Dawkins' purpose in his book The Extended Phenotype is to dash the concept that the individual is the unit of selection, that is, the idea that, among other things, individuals act in a manner as to increase copies of itself. (Ann Coulter, for example, in her crap book Godless asks why, if evolution is true, she doesn't want to have children. Once again, she has mistaken evolutionary theory for a naive "for the good of the species" caricature of evolution. I should think that organisms (i.e., Dembski) manipulating other organisms (i.e., Coulter) into believing in creationism would be a prime example of said manipulation.)
Organisms may consistently work against their own interests (inclusive fitness) through being manipulated by another organism. Examples of manipulators are angler fish and cuckoos.

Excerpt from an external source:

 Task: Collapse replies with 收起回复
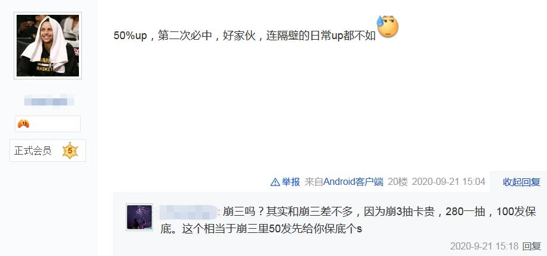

Although it's easy to assume that one animal manipulating another is only a temporary phenomenon until the other animal evolves some method of fighting back (that is, that the manipulation is a "time-lag" phenomenon--see my post on constraints on perfection), in reality the manipulator can in fact succeed continuously under certain conditions. An example of this is intraspecific manipulation (manipulation within the species, particularly kin-manipulation). Examples are parents manipulating their offspring, and offspring manipulating their parents.
Altruism is defined here, in a biological sense, as a behavior that favors other individuals (their inclusive fitness) at the expense of the actor.
Dawkins believes that parents who manipulate their children have an advantage over parents who do not, but states that parents do not have any built-in advantage over their children by the mere fact of their being parents.